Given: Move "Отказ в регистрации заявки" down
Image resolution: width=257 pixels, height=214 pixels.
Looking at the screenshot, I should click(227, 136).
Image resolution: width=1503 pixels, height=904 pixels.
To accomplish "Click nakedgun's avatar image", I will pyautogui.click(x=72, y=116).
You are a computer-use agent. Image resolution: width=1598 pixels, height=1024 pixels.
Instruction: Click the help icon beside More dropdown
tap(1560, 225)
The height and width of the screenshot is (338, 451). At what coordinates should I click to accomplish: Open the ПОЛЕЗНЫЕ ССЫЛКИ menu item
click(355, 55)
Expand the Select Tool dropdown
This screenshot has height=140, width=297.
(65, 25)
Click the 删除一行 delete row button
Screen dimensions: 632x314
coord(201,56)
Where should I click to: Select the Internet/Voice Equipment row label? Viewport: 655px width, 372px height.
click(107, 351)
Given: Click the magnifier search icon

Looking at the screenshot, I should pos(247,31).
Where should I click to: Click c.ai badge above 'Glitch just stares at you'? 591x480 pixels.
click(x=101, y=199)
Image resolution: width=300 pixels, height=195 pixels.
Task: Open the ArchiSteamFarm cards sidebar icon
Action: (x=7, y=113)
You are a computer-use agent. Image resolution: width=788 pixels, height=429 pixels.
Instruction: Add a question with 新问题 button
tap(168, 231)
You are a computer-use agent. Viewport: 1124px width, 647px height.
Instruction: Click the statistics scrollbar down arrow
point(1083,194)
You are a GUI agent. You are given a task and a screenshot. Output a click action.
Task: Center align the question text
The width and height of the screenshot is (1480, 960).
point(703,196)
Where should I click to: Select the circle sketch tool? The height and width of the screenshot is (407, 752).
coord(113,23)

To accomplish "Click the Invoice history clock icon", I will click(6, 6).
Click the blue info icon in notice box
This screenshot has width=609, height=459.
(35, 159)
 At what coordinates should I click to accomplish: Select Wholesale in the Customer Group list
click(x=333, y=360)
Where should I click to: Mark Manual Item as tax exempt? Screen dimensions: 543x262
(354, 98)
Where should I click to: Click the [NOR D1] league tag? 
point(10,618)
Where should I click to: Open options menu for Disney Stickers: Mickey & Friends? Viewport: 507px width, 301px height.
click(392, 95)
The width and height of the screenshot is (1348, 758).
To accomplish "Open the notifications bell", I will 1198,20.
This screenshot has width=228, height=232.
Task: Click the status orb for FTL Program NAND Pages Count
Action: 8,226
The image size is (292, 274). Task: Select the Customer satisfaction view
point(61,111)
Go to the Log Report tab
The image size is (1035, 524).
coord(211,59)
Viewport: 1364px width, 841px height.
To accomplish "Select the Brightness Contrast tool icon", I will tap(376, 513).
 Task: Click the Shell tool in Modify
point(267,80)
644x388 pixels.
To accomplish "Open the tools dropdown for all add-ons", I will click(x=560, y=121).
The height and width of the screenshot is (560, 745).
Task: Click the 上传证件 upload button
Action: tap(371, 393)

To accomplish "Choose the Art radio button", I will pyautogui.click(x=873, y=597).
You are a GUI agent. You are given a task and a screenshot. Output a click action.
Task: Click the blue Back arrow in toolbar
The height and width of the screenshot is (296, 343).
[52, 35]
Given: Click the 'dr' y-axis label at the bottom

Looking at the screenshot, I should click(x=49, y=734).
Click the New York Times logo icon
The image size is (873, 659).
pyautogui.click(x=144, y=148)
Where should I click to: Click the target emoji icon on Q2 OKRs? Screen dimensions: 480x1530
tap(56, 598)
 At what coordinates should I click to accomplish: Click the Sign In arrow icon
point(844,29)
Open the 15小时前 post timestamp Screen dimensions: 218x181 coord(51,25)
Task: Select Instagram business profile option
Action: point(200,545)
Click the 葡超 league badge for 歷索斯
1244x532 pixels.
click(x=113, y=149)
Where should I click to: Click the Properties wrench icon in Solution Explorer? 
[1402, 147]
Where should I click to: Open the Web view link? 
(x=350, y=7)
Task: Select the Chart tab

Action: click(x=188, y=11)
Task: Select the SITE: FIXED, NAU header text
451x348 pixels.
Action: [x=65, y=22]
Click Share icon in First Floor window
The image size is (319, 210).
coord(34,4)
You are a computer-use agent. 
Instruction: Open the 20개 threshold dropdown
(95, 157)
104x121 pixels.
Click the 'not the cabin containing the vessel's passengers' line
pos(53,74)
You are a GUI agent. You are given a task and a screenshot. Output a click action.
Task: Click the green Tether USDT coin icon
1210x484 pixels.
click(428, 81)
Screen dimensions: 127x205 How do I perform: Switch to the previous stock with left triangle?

● ● ● ● ●

▶ **Problem requirements**
Copy out, from the material above, each line where the word "text" is present.

▶ **Answer to this task**
Task: Center align the question text
Task: Select the SITE: FIXED, NAU header text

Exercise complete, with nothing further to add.